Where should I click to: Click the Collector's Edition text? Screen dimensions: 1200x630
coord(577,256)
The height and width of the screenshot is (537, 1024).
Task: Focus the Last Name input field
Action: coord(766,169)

**WHAT NEEDS TO BE DONE:** Please copy the material exactly, line for line.

**OUTPUT BELOW:**
Where should I click to: Click the Collector's Edition text? Screen dimensions: 1200x630
coord(577,256)
The height and width of the screenshot is (537, 1024).
Task: Focus the Last Name input field
Action: coord(766,169)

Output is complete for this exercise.